Il risultato è uno spettacolo nel quale il teatro d’ombre, scelto proprio per la sua forte componente antinarcisistica, antimeritocratica e corale, diventa il mezzo prepotente e suggestivo d’espressione della maturazione collettiva di un gruppo di studenti, docenti e tecnici teatrali che hanno raccontato differenti visioni ed esperienze del mondo, si sono esposte e hanno messo in campo i loro contenuti, sviluppandone una sintesi a partire dal pensiero critico e dalle azioni sceniche. Sintesi che in ambito teatrale è necessaria perché non si possono mettere in scena soltanto parole ed emozioni. Teatro significa artificio, da artefare: accompagnare dentro un mondo che devo rappresentare attraverso scene, coreografie, drammaturgie, luci, elementi scenografici. La mia emozione/narrazione devo portarla sul piano della realtà; renderla cosa, sensoriale e tangibile attraverso il fare: devo riuscire a comunicare le parole del mio viaggio attraverso le cose che prendono per mano chi guarda e lo conducono nel mio mondo. E quelle cose devo necessariamente crearle, dar loro un corpo, una realtà, un orizzonte.
Nel Teatro d’Ombre di “Bend The Rules” queste cose sono state create dagli studenti, diventando sagome di oggetti-regole da distruggere/regole da ritrovare; diventando corpi che si intrecciano e hanno tante mani, braccia, teste, grandi alberi con un unico cuore pulsante; diventando luci che cambiano colore, e, intense o flebili, accolgono l’ombra come necessità della luce.
Quelle parole/cose sono diventati gesti, danze, musiche e suoni, come il live beat box che con il suo ritmo sincopato conclude l’azione teatrale e diventa non una fine, ma il preludio a un altro cammino da costruire..

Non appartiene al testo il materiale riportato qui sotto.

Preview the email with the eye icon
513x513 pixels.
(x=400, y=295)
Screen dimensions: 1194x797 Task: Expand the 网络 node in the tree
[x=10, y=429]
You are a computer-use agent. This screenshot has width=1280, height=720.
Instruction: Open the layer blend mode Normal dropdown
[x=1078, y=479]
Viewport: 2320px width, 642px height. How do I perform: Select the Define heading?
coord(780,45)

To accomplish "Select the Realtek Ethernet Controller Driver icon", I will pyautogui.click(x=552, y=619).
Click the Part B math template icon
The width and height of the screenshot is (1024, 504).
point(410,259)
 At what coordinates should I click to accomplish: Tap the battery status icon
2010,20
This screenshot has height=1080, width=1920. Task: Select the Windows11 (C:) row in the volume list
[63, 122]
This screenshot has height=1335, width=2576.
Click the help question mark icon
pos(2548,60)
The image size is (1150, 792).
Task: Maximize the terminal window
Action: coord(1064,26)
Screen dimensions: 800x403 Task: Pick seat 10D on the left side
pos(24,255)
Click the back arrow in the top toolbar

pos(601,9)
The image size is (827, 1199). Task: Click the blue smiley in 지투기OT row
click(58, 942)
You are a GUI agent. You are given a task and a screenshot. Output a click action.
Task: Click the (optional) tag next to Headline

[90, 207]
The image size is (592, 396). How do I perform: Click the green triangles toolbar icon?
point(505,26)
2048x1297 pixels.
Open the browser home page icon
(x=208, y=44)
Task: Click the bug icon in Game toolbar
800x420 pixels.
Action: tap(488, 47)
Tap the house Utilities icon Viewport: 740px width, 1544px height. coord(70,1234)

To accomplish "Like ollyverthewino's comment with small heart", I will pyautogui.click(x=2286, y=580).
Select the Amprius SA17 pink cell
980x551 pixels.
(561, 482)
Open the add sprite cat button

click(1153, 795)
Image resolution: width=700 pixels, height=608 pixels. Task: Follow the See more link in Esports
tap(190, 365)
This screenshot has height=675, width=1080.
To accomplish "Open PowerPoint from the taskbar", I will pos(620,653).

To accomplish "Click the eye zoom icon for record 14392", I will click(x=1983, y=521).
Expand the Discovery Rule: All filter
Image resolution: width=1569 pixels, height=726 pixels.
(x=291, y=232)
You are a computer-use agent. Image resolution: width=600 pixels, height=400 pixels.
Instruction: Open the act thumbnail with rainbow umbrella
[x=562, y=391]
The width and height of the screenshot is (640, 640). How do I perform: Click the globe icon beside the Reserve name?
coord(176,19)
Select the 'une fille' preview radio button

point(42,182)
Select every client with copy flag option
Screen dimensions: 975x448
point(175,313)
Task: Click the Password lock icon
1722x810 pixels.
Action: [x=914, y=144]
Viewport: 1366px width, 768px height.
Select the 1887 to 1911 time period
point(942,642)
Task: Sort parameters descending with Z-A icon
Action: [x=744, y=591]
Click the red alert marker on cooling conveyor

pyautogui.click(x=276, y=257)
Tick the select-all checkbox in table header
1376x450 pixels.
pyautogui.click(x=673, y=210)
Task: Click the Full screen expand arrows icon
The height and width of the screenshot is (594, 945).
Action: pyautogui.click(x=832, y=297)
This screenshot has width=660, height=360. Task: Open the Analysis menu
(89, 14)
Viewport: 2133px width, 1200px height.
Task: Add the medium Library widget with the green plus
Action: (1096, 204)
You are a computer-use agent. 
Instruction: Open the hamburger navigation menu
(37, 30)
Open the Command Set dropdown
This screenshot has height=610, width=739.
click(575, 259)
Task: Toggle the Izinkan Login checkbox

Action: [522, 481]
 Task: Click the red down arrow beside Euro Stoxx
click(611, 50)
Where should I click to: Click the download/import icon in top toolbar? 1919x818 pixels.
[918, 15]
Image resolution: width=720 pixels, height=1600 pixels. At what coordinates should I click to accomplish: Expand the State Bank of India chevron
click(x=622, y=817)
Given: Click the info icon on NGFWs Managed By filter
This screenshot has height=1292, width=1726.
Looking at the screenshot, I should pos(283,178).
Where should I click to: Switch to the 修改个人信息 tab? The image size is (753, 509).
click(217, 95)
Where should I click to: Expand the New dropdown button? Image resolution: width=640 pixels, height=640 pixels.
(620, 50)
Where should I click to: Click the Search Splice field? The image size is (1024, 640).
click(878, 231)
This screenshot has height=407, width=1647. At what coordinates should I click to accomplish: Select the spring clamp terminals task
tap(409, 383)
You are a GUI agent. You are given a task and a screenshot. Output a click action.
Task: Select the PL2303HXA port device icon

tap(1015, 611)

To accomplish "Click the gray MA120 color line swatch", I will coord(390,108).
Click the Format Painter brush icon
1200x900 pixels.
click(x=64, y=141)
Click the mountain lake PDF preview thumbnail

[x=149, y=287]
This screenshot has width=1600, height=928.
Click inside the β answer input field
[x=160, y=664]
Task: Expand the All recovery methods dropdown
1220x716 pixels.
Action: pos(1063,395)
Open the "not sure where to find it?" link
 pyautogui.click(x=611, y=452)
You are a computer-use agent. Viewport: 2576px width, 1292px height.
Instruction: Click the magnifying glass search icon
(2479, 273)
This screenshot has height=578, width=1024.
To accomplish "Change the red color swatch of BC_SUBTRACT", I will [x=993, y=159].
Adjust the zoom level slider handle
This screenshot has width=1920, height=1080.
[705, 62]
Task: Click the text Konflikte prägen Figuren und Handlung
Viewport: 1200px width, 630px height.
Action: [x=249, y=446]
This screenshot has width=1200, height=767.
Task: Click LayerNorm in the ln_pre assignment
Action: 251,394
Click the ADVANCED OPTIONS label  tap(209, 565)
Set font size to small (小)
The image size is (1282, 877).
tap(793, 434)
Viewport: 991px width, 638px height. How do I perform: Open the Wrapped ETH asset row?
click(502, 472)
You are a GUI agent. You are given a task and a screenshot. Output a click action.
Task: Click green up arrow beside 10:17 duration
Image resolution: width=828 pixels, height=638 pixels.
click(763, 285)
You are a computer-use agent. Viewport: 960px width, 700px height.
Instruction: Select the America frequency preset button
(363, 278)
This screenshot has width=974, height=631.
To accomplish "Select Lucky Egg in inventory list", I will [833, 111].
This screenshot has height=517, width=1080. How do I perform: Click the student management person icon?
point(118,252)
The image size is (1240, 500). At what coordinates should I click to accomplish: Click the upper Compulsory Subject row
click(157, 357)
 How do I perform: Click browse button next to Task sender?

  • A CHI SI RIVOLGE: scuole secondarie di primo grado

  • DURATA: modulazione variabile degli incontri a seconda delle esigenze

  • OBIETTIVI: viaggio stesso dentro le regole della convivenza etica e civile, dentro le regole che ognuno di noi accetta o rifiuta nel corso della vita, le regole a cui ci si piega e a cui ci si ribella, dentro le regole giuste e le convenzioni, dentro le maschere che indossiamo per essere accettati e per nascondere paura e insicurezze.